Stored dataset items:
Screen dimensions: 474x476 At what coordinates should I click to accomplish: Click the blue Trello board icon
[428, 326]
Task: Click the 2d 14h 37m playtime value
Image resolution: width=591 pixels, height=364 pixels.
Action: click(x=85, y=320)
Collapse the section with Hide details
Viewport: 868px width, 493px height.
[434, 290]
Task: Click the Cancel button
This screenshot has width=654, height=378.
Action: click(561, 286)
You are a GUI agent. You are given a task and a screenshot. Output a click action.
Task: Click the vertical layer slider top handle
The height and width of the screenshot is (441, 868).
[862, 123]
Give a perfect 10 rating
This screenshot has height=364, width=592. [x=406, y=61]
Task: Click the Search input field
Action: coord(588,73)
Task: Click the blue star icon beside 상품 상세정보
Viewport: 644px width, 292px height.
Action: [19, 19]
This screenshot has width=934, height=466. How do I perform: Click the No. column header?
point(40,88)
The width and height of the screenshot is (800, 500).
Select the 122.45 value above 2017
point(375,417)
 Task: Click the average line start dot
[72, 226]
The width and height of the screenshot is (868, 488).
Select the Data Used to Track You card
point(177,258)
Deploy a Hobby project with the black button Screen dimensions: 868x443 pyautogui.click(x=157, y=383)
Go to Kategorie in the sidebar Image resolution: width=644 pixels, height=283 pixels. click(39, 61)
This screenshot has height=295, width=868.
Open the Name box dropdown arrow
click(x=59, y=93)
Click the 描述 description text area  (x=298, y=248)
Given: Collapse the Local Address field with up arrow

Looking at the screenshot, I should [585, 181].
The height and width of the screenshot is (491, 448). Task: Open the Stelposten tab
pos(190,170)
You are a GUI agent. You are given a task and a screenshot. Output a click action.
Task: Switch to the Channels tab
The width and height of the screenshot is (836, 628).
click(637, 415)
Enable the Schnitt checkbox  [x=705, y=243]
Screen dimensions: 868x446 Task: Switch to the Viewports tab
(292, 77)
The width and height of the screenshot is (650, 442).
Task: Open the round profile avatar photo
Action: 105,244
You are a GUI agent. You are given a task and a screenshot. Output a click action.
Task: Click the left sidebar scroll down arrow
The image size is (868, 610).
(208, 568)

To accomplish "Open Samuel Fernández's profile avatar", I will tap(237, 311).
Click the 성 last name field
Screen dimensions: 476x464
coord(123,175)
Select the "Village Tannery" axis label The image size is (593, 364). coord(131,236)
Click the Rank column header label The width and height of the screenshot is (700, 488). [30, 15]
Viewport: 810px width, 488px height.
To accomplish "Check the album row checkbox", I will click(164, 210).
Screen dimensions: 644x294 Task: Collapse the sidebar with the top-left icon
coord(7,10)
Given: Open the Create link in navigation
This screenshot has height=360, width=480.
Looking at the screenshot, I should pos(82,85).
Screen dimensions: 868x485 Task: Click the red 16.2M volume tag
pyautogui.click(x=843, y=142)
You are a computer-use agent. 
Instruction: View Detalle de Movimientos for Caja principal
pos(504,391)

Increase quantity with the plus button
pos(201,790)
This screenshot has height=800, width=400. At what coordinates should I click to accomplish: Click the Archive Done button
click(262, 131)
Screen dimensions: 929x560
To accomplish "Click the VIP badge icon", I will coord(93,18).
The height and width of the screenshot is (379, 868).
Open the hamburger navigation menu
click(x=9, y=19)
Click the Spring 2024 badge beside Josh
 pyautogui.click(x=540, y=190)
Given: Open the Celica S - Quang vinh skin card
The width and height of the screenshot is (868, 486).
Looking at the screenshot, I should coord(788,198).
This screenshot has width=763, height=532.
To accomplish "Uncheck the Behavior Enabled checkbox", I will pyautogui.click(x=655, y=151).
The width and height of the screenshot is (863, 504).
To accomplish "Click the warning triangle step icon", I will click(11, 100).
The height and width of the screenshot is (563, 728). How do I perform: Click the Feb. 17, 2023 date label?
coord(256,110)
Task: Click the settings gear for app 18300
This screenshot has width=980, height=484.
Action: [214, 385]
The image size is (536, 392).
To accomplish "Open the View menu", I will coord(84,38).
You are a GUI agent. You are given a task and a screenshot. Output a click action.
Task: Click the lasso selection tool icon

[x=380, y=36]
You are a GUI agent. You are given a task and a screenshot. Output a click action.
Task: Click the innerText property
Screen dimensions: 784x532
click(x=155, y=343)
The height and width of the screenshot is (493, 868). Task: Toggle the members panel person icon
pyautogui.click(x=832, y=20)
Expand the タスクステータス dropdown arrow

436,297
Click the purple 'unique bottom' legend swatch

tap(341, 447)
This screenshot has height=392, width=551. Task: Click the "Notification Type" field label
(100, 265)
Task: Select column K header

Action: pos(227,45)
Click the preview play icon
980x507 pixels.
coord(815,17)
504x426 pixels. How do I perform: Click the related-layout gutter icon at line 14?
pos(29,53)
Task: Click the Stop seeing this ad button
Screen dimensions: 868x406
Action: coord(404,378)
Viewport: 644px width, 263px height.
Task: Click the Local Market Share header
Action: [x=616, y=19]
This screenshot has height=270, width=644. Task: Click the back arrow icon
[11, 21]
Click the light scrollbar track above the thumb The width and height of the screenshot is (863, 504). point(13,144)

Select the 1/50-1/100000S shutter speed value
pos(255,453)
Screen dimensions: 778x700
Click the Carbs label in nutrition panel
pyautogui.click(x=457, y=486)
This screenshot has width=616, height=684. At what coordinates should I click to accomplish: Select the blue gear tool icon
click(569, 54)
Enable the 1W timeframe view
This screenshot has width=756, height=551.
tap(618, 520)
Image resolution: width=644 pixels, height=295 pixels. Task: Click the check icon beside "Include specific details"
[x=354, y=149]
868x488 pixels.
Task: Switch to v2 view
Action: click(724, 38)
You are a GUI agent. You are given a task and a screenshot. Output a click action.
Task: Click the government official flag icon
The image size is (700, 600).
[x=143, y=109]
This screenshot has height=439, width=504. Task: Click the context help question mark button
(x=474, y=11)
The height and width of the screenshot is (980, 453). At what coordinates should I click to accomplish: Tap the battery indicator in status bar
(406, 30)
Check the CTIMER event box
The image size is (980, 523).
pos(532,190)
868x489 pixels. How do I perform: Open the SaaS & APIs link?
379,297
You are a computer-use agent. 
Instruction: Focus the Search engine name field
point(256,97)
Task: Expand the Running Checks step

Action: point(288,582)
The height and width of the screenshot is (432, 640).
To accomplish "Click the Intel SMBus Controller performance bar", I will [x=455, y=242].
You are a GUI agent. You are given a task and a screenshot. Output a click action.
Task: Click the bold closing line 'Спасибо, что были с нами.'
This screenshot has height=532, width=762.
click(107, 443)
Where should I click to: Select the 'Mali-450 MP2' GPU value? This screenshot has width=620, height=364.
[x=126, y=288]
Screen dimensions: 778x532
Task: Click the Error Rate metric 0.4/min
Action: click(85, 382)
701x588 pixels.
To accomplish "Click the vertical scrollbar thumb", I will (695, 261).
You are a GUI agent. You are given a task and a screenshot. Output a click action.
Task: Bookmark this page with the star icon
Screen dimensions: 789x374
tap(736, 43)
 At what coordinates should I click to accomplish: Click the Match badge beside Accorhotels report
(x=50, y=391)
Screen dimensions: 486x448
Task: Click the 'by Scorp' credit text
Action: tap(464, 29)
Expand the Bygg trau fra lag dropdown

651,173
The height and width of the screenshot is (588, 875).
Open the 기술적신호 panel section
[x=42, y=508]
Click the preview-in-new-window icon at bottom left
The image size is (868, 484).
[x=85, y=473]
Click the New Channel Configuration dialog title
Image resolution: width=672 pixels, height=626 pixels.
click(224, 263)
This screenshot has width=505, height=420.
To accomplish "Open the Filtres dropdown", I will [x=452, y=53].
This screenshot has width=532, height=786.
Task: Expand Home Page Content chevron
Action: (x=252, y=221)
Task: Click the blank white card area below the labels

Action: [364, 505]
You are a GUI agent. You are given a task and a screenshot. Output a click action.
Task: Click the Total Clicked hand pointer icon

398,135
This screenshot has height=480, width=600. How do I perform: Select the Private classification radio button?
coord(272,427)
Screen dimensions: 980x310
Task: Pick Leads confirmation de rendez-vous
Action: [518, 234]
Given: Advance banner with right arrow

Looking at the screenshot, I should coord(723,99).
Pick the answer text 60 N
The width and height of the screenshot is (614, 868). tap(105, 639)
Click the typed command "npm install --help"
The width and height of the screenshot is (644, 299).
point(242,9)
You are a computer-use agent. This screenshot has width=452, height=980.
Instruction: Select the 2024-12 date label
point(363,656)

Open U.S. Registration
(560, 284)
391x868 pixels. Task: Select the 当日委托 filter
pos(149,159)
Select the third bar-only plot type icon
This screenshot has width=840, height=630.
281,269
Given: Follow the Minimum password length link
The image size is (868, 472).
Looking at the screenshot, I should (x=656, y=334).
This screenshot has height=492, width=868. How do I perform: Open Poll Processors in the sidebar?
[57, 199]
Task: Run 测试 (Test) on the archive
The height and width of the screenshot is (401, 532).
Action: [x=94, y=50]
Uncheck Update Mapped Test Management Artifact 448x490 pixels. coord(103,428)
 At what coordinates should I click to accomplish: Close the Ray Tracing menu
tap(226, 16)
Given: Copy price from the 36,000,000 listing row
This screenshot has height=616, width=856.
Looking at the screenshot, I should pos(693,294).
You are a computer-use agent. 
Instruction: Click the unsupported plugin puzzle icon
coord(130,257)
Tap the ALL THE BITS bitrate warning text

> [WHAT YOU NEED TO DO] Scan the lines above for "Give a perfect 10 rating" and for "Given: Open the Create link in navigation". Repeat exactly the line holding each of them and every line in between.

> [EXERCISE OUTPUT]
Give a perfect 10 rating
This screenshot has height=364, width=592. [x=406, y=61]
Task: Click the Search input field
Action: coord(588,73)
Task: Click the blue star icon beside 상품 상세정보
Viewport: 644px width, 292px height.
Action: [19, 19]
This screenshot has width=934, height=466. How do I perform: Click the No. column header?
point(40,88)
The width and height of the screenshot is (800, 500).
Select the 122.45 value above 2017
point(375,417)
 Task: Click the average line start dot
[72, 226]
The width and height of the screenshot is (868, 488).
Select the Data Used to Track You card
point(177,258)
Deploy a Hobby project with the black button Screen dimensions: 868x443 pyautogui.click(x=157, y=383)
Go to Kategorie in the sidebar Image resolution: width=644 pixels, height=283 pixels. click(39, 61)
This screenshot has height=295, width=868.
Open the Name box dropdown arrow
click(x=59, y=93)
Click the 描述 description text area  (x=298, y=248)
Given: Collapse the Local Address field with up arrow

Looking at the screenshot, I should [585, 181].
The height and width of the screenshot is (491, 448). Task: Open the Stelposten tab
pos(190,170)
You are a GUI agent. You are given a task and a screenshot. Output a click action.
Task: Switch to the Channels tab
The width and height of the screenshot is (836, 628).
click(637, 415)
Enable the Schnitt checkbox  [x=705, y=243]
Screen dimensions: 868x446 Task: Switch to the Viewports tab
(292, 77)
The width and height of the screenshot is (650, 442).
Task: Open the round profile avatar photo
Action: 105,244
You are a GUI agent. You are given a task and a screenshot. Output a click action.
Task: Click the left sidebar scroll down arrow
The image size is (868, 610).
(208, 568)

To accomplish "Open Samuel Fernández's profile avatar", I will tap(237, 311).
Click the 성 last name field
Screen dimensions: 476x464
coord(123,175)
Select the "Village Tannery" axis label The image size is (593, 364). coord(131,236)
Click the Rank column header label The width and height of the screenshot is (700, 488). [30, 15]
Viewport: 810px width, 488px height.
To accomplish "Check the album row checkbox", I will click(164, 210).
Screen dimensions: 644x294 Task: Collapse the sidebar with the top-left icon
coord(7,10)
Given: Open the Create link in navigation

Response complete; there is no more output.